Duplicate image files are costing Wollongong-area organisations real money. A growing body of data from digital asset audits conducted across local government and small business sectors in the Illawarra points to a systemic problem: organisations are storing the same image — sometimes dozens of versions of it — across multiple servers, content management systems and cloud platforms, with nobody tracking the waste until the invoice arrives.
The timing matters. Wollongong City Council is mid-way through a multi-year digital transformation program tied to its Smart City Strategy, and Port Kembla's emerging renewable energy precinct has drawn a wave of new industrial and communications contractors into the region, many standing up websites and document libraries from scratch. Both dynamics are generating image libraries at scale, and without deduplication policies, the redundancy compounds fast.
What the Data Actually Shows
Industry benchmarks published by digital asset management platform Bynder in its 2025 State of Digital Asset Management report found that organisations without a formal deduplication policy store an average of 3.4 copies of every image file across their systems. For a mid-sized local government body managing a library of 80,000 assets — a realistic figure for a council the size of Wollongong's — that translates to roughly 190,000 redundant files consuming storage that costs money to maintain and bandwidth to serve.
Cloud storage pricing from Amazon Web Services S3 Standard sits at approximately USD $0.023 per gigabyte per month as of mid-2026. A single high-resolution image used in planning documents or infrastructure announcements can run to 15–20 megabytes. Multiply that across tens of thousands of duplicates and the annual storage overhead alone reaches figures that would fund a part-time digital records officer.
The University of Wollongong's Faculty of Engineering and Information Sciences has been quietly building out research in this space. The university's SMART Infrastructure Facility on Northfields Avenue has produced graduate research examining file system efficiency in regional government contexts, work that is increasingly relevant as councils migrate legacy document archives to cloud environments under NSW Government Digital Strategy mandates.
Local Organisations Feeling the Pinch
The problem is not abstract. Wollongong City Council's corporate website, which handles everything from development application notices to event photography from venues like WIN Entertainment Centre, relies on a Drupal-based content management system that does not natively flag duplicate uploads. Staff uploading images to multiple content nodes — say, a BeachBreak Festival photograph appearing on both an events page and a news post — can generate redundant files without any system-level warning.
Inner-city creative and hospitality businesses along Crown Street face the same issue at a smaller scale. A café or gallery updating its website seasonally through a freelance developer may accumulate years of re-uploaded variations of the same logo or menu photograph, all sitting in a WordPress media library with no deletion audit ever run.
BlueScope Steel's community and communications teams, operating out of Port Kembla, manage substantial photographic archives related to the company's green steel transition work. Industrial photography for stakeholder communications, tender documents and environmental reporting can run to hundreds of gigabytes per year. Deduplication at that volume is not a trivial exercise.
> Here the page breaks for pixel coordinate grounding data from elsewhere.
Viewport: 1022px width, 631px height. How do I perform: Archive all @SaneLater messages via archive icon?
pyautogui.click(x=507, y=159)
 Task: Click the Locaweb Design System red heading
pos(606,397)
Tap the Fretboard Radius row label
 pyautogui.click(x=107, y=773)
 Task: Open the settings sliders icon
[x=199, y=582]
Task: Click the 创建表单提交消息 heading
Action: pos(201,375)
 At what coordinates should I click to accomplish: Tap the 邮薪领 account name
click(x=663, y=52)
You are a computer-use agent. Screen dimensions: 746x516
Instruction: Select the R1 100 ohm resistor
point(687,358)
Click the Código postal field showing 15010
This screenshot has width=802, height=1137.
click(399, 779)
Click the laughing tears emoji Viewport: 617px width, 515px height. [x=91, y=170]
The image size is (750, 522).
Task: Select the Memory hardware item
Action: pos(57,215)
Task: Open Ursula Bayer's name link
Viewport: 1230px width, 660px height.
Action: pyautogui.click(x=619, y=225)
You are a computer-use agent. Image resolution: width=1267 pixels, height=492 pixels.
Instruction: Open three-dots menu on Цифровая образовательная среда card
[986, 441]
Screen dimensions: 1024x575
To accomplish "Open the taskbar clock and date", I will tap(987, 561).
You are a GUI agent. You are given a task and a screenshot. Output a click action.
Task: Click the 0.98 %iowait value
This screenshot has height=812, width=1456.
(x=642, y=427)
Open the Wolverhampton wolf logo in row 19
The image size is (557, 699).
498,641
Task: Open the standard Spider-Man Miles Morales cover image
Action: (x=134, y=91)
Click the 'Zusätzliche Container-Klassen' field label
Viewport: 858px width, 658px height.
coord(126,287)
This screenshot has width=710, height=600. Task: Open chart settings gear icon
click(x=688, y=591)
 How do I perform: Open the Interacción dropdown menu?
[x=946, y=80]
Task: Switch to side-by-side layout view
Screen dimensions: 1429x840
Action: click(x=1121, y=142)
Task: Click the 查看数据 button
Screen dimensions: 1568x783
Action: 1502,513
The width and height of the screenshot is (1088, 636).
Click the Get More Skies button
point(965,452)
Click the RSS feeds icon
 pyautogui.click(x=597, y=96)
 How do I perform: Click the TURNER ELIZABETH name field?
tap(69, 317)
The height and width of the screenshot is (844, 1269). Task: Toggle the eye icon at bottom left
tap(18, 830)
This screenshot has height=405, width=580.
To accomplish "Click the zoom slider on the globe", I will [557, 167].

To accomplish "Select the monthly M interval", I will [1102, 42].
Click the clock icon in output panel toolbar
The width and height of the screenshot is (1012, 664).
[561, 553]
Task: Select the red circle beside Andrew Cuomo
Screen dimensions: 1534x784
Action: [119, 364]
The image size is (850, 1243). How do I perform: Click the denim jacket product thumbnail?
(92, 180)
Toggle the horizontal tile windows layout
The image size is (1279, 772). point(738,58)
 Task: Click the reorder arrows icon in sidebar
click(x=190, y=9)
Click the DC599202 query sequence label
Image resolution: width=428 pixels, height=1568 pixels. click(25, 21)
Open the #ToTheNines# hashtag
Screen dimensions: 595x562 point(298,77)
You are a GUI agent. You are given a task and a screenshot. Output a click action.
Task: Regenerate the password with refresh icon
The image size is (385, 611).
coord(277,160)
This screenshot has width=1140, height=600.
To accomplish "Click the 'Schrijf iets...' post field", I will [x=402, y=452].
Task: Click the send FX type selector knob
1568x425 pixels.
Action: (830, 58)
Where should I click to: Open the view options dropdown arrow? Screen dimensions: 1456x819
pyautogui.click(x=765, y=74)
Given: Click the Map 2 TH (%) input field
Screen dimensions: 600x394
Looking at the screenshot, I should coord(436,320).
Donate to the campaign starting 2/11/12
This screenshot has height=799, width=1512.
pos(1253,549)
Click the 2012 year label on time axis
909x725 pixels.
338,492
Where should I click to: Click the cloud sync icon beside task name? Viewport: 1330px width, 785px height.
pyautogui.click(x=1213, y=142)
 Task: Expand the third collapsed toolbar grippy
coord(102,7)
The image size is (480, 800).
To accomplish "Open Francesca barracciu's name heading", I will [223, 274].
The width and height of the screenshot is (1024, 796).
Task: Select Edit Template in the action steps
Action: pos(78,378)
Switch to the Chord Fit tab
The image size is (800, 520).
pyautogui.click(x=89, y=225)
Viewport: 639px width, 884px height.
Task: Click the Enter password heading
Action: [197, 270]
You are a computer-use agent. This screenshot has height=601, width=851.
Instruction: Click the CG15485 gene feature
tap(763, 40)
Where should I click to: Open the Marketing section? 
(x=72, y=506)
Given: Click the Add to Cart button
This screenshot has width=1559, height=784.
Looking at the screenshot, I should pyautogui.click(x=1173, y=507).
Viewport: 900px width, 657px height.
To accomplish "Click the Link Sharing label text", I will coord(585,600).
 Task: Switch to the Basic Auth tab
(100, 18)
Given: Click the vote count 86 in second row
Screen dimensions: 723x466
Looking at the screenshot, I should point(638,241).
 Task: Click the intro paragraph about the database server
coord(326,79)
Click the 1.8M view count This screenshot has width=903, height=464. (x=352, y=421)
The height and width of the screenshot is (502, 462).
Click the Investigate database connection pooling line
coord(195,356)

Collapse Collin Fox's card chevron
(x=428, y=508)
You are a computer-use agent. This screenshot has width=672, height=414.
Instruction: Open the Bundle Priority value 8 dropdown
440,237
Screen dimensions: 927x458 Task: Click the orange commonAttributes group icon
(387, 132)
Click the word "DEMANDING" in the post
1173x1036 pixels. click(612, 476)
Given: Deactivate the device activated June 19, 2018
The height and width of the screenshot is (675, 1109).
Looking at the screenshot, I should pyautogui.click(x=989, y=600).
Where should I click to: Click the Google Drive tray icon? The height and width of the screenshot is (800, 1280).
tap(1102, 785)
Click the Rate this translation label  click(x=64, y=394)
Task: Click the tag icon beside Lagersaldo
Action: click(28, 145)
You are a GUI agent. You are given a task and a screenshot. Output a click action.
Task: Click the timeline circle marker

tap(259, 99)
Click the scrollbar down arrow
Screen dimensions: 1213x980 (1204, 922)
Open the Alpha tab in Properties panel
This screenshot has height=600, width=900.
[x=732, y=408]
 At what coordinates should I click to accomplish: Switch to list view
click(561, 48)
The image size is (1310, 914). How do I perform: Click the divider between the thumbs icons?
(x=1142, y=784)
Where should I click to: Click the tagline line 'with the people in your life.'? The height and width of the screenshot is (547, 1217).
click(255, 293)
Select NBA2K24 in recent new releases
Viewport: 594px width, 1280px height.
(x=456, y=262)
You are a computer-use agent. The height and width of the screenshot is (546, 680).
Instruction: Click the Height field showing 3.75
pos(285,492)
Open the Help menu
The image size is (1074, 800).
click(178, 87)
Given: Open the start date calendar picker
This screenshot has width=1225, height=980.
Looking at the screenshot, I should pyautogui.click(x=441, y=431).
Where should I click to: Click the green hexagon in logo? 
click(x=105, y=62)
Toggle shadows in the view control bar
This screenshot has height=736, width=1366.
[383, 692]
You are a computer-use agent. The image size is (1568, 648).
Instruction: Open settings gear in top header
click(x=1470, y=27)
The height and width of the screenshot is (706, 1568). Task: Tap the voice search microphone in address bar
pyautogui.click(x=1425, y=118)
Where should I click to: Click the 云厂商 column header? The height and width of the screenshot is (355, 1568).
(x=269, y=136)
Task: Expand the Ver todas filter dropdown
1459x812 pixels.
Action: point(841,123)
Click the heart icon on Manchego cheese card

The Illawarra Shoalhaven Joint Organisation, which coordinates digital services across member councils including Shellharbour and Kiama as well as Wollongong, has flagged digital records management as a priority area in its current Regional Digital Action Plan. A shared deduplication framework across member councils could, on the numbers, yield meaningful cost savings before the end of the 2026–27 financial year.
For organisations that want to act now, the practical starting point is an audit. Free tools including Google's rdfind utility for Linux-based servers and the Windows-native duplicate file finder in PowerShell can generate a first-pass report within hours on most systems. Paid platforms such as Canto or Bynder offer more granular metadata matching suited to larger libraries. The data is almost always worse than expected — and the sooner organisations in the Illawarra run the numbers, the sooner the storage invoices start to shrink.